TRECHO DO TEXTO
◆ ◆ ◆

Friday, December 22, 2006

Quando me dei conta, era romântico entre ateus. E herege digno do ódio do cristão mais piedoso. Viver por conta, sem a ilusão de pertencer. Detestável na diferença, solitário; ah, existe um rebanho para mim? Senhor, senhor, diz-me, por Deus, faz-me entender quem sou. Uma resposta e serei fiel. Werther acreditou no amor; Antoine morreu enjoado, foi falta de sentido. Se me disseres, és ateu; sê-lo-ei com fé, entregue à verdade de quem carece de explicação. O romântico tem esperança; o ateu é forte, bravo, e desiludido. Marx foi poeta, cordão que amarra o romântico ao existencialista. "Tão suave, tão fiel ela era, devotada ao céu, da inocência imagem pura, que a Graça teceu." Morreu para encarnar "meu Deus". Eu quis ser descrente, quis ser leal; no meio do caminho, fiquei sem o respeito de ninguém.

Tuesday, December 19, 2006


- O ateu de hoje é uma raça de covardes.
- Lá vem você de novo...
- Sério. Um pouco de atenção. Meus amigos ateus dormiam abraçados a ursinhos de pelúcia.
- E o que isso quer dizer?
- Literalmente, nada. O problema é a imagem; a denúncia está sempre na metáfora. Não suportam a idéia de ficar sozinhos.
- E?
- Bem, odeiam a Deus porque se sentem abandonados.
- Desse ponto de vista...

◆ ◆ ◆

ENUNCIADO DA TAREFA
Transcreva, do trecho sobre ateus e românticos, a passagem que começa em "- Sério. Um" e termina em "de ficar sozinhos.". As linhas a seguir são um material à parte, separado do trecho.

(Linhas de localização de itens)

◆ ◆ ◆

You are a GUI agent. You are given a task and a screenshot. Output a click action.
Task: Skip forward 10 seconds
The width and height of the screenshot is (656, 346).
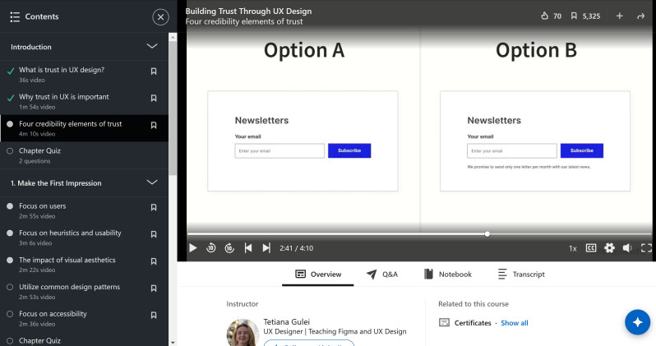click(229, 247)
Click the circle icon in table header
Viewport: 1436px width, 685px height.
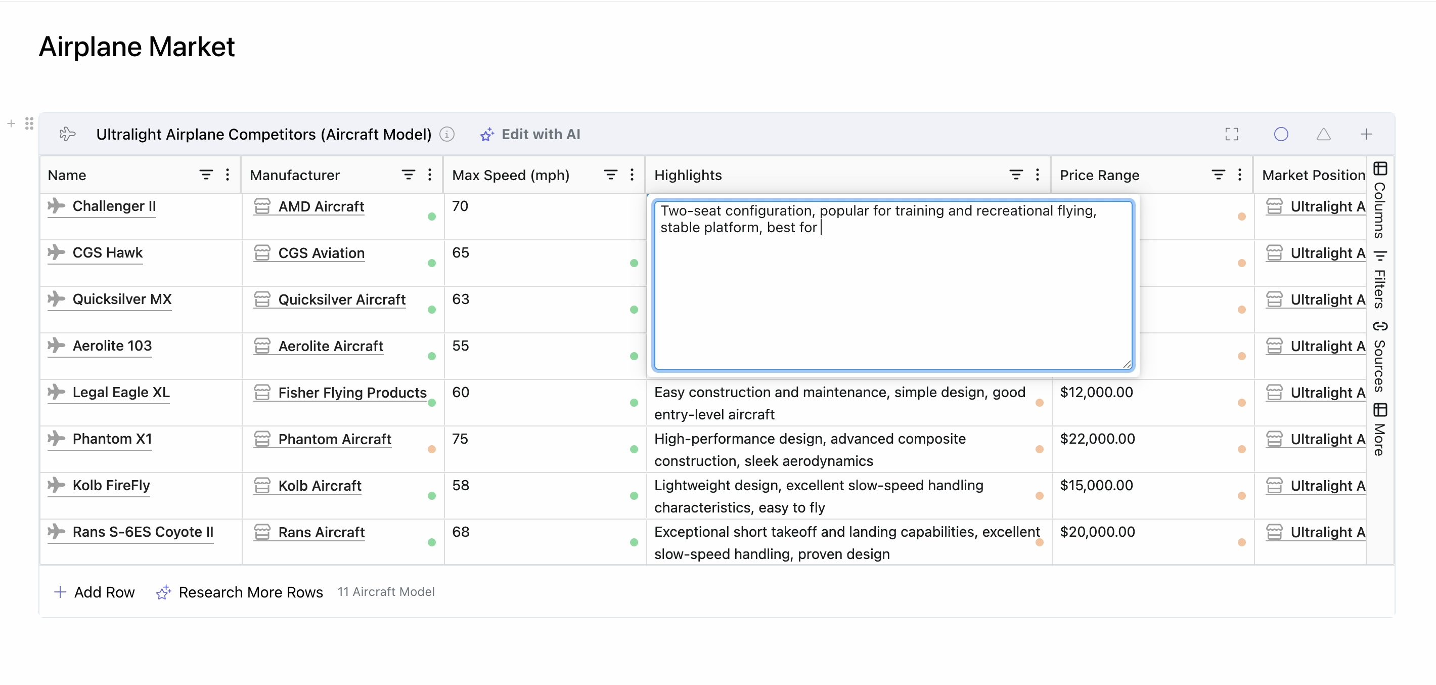(x=1280, y=134)
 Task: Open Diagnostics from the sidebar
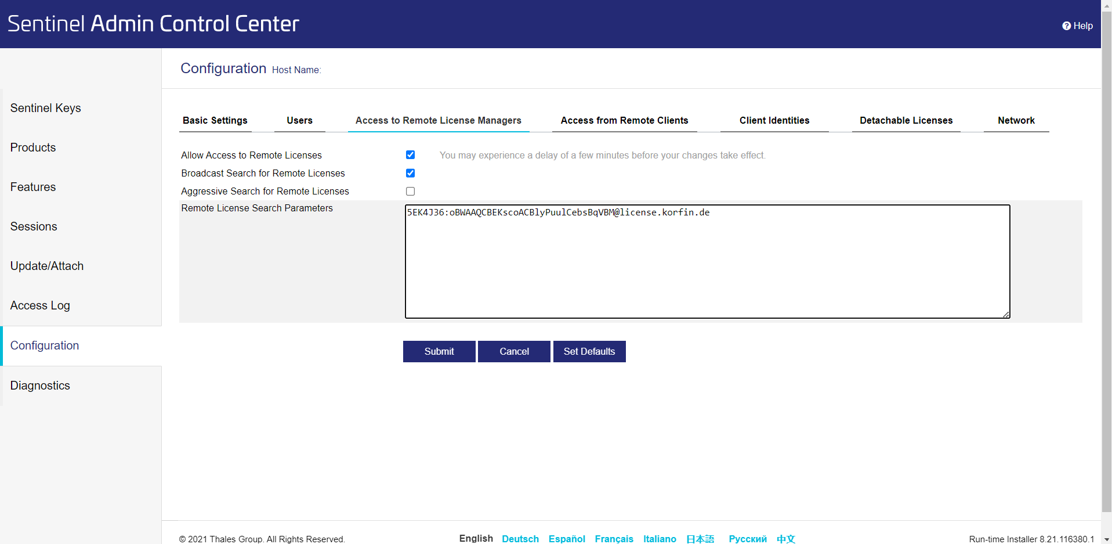40,386
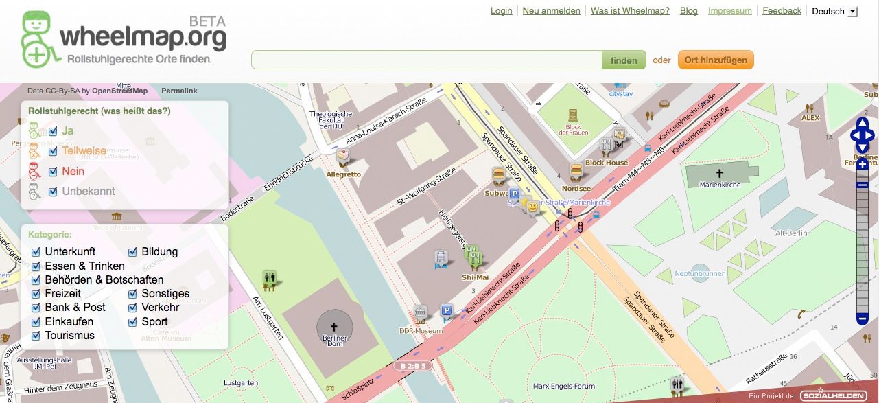Zoom out using the minus button at slider bottom
Viewport: 879px width, 403px height.
pos(863,319)
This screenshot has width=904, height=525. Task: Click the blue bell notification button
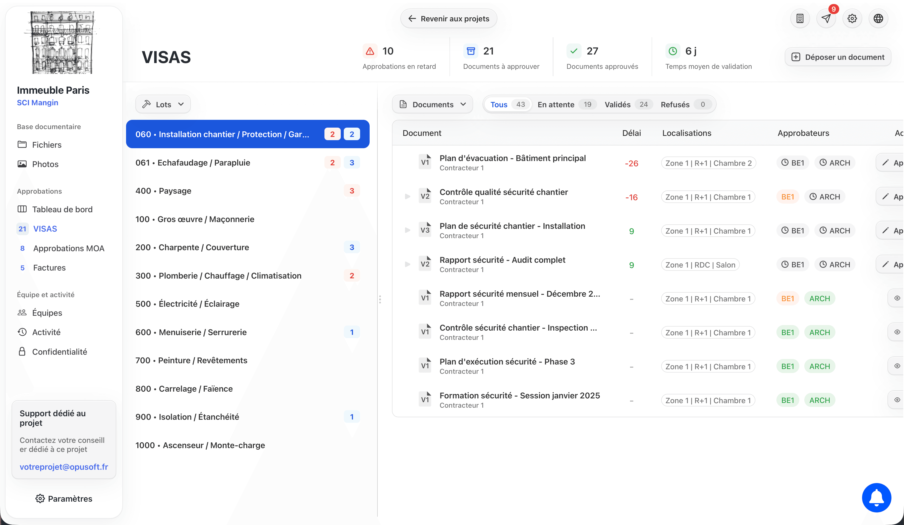tap(876, 497)
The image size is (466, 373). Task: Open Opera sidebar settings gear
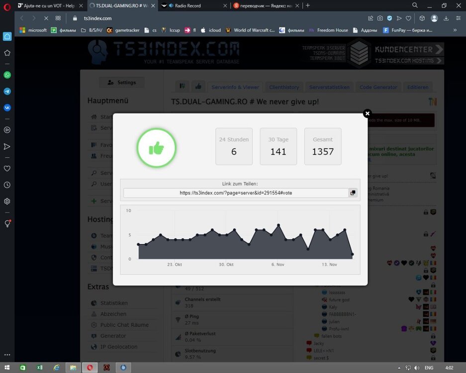[7, 201]
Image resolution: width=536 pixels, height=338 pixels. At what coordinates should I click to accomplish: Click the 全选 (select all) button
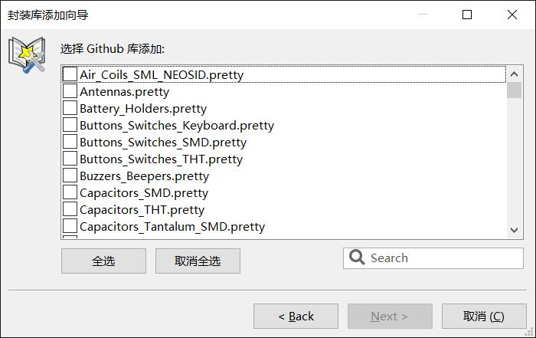point(103,261)
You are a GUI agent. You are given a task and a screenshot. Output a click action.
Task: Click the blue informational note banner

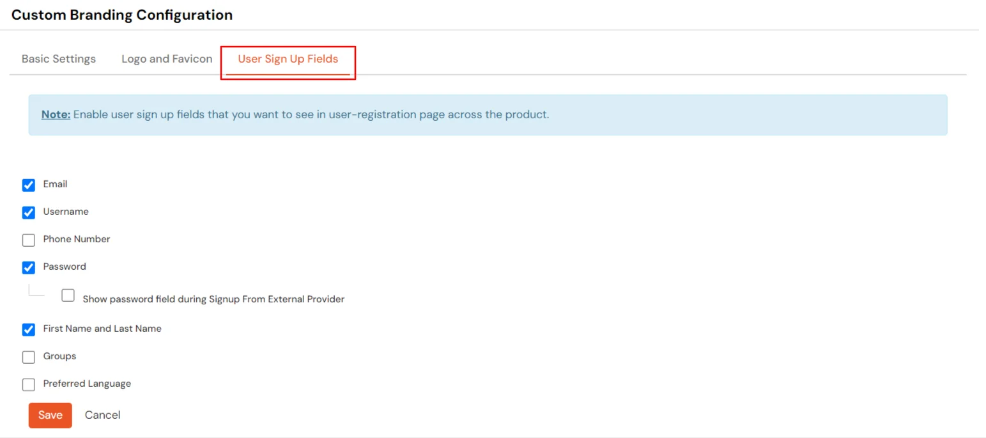(x=487, y=114)

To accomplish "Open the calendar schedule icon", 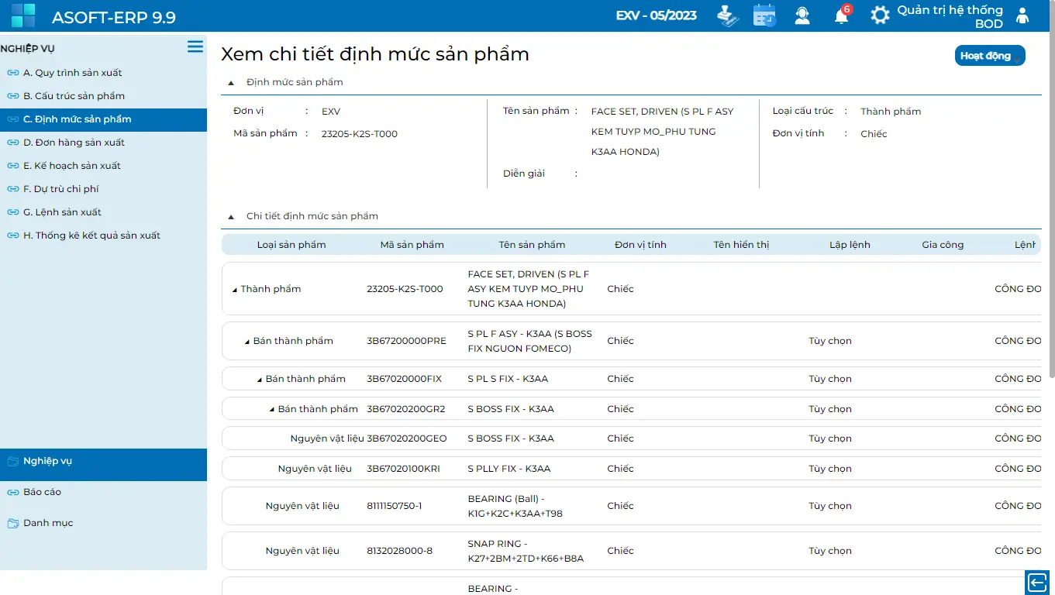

◆ ◆ ◆

RESPOSTA ESPERADA
- Sério. Um pouco de atenção. Meus amigos ateus dormiam abraçados a ursinhos de pelúcia.
- E o que isso quer dizer?
- Literalmente, nada. O problema é a imagem; a denúncia está sempre na metáfora. Não suportam a idéia de ficar sozinhos.